Effectively Manage Your Data Warehouse for Higher Business Value

Moving data, transforming data, and making it available to the business is a very expensive process. Given data’s rapid rate of growth – and the amount of waste in the current data management paradigm – it’s time that IT organizations and their solution providers transform the economics of data.

Most enterprises leverage a variety of data types in high volumes for big data analytics projects. These include social media data, internal data, log data, mobile device data, sensor data, free public external data…and the list keeps growing. In fact, by 2020, the world will generate 50 times as much data as it does today, but the IT staff responsible for managing it will only grow 1.5 times. On top of that challenge, only 40–55% of the data that companies load is ever used. When you consider that it costs $2–6 million to support every 50–100 TB of new data, supporting dormant data results in a tremendous amount of inefficiency when not properly managed.

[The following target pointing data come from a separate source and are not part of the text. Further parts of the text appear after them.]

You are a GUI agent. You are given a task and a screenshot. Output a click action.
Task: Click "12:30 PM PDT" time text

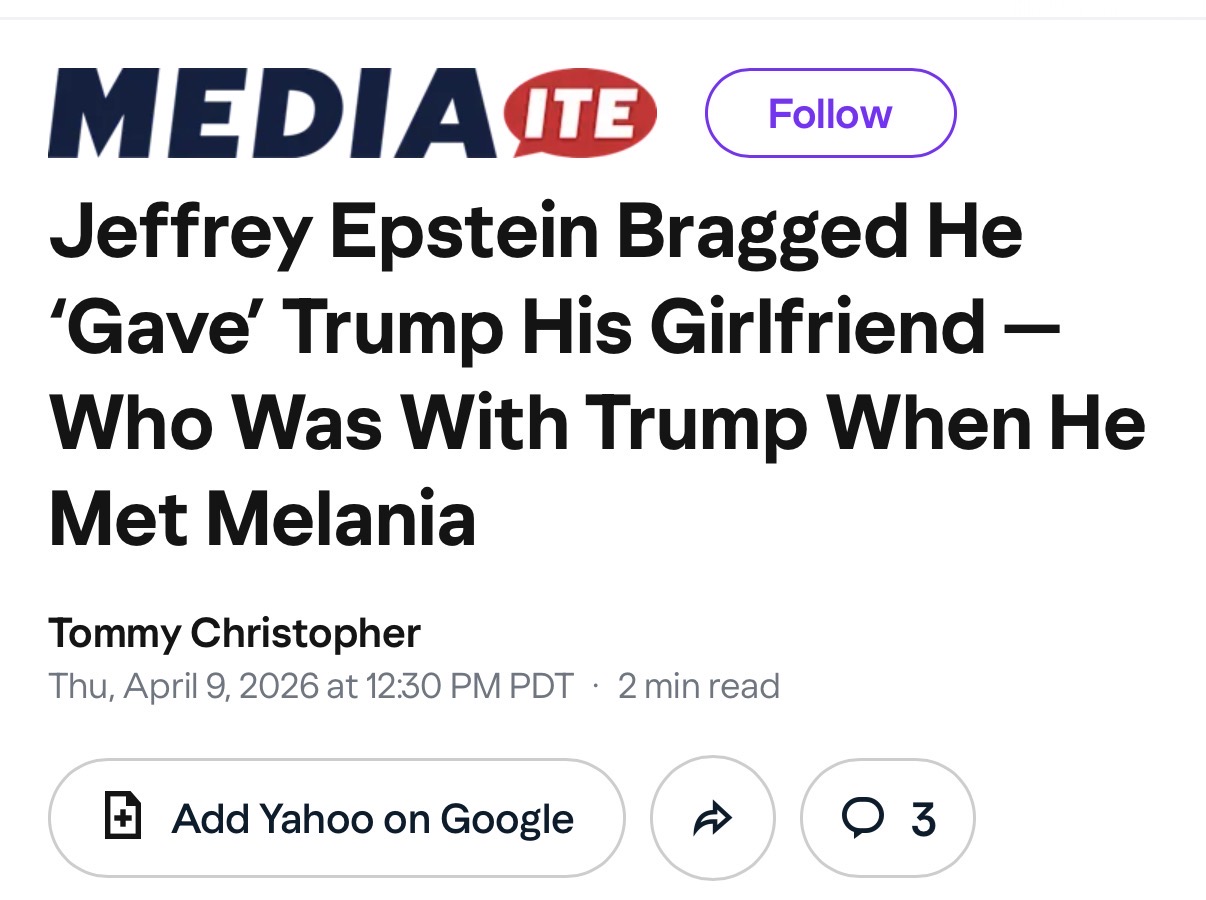point(470,686)
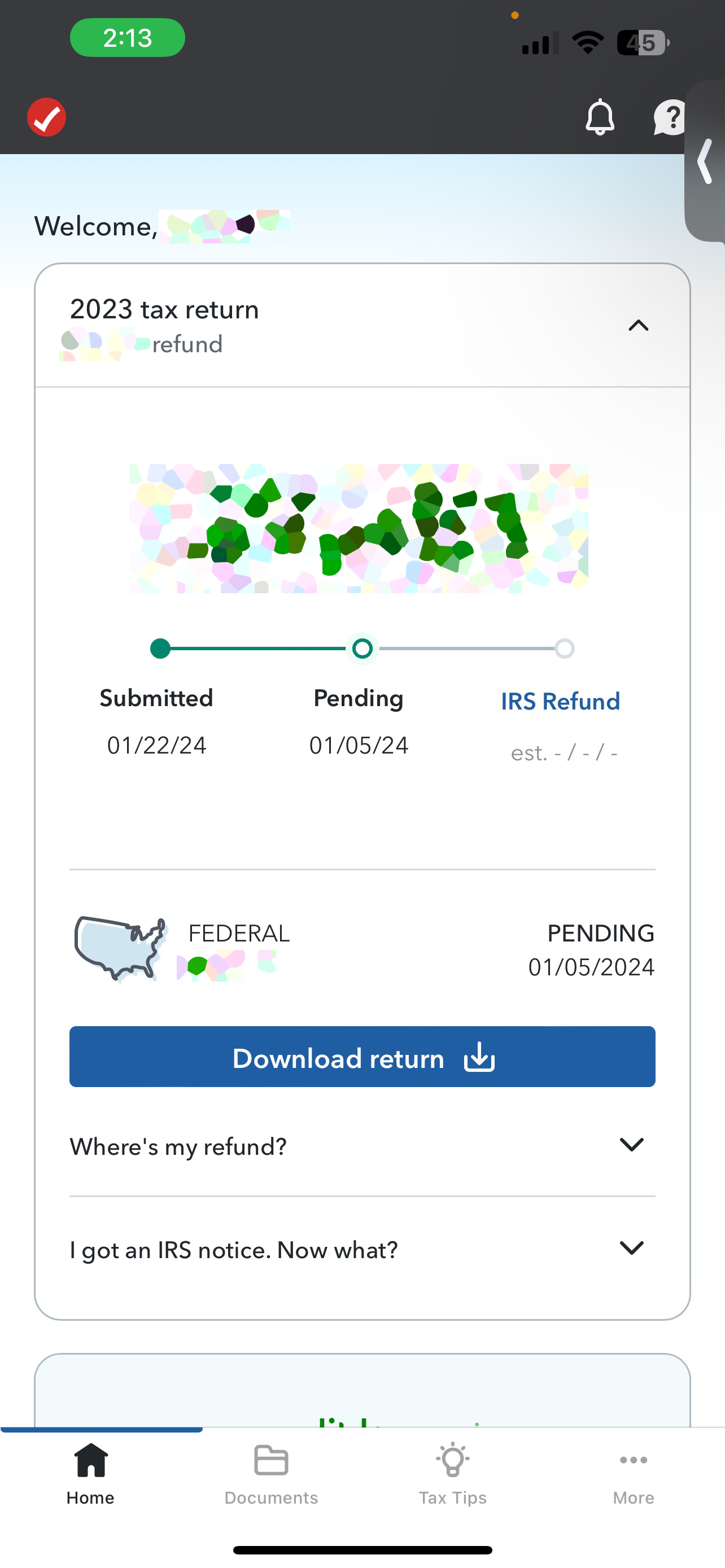The width and height of the screenshot is (725, 1568).
Task: Tap the green time indicator pill
Action: click(127, 38)

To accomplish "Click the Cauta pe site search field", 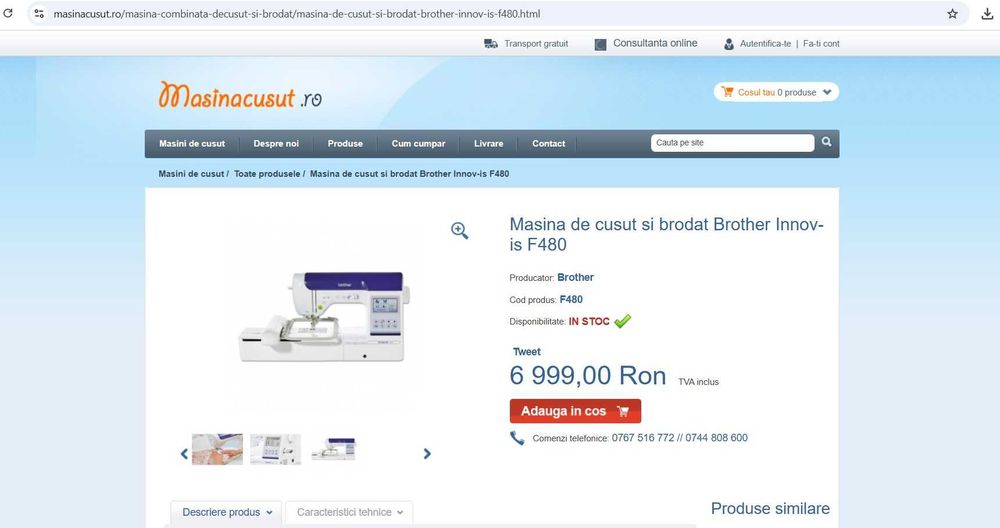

But the exorbitant cost of not managing dormant data well isn’t just about the storage. In fact, it’s less about the storage and more about CPU capacity. Most vendors charge by CPU capacity. As CPU capacity increases, so do your licensing costs. Dormant data also slows down performance since the process of loading data uses up to 60% of the CPU. A lot of data undergoes ETL and transformation processes but may need to be retained in its original form for compliance, but is never used. As a result, it’s unnecessarily impacting costs and performance.

Data Warehouse Management

The data warehouse is a reflection of the business. It grows in response to business needs. It makes sense then to analyze data activity and usage accordingly. When you group applications, data, or users in the context of the business (for example, by department or line of business), you can then begin to analyze utilization and assign accountability via chargeback or showback. For example, when marketing requests more data, the IT department can show them how much data hasn’t been used and the cost to continue to manage the current data as well as additional data coming in. When you start putting it in terms of how much it costs to load and maintain data, and can demonstrate how much isn’t being used, the data set that seemed so important may lose some of its significance. The standing request might just lose its urgency, particularly if the cost to keep the data comes out of departmental budgets.

Identifying dormant data recovers storage capacity. But it also helps reduce costs related to loading and transforming the data. If you don’t need the data anymore, you can stop loading it, which means you eliminate a portion of the ETL processes that are consuming CPU capacity. If you do need the data, say for regulatory reasons, you can offload the processes of ETL to load and transform the data onto a lower-cost Hadoop cluster. You not only recover storage capacity, but also ETL CPU capacity because all the data that you’re not loading and ingesting in an EDW means you’re consuming less CPU capacity on the system.

The key is to gain visibility into the EDW to learn what data is used and what data is unused.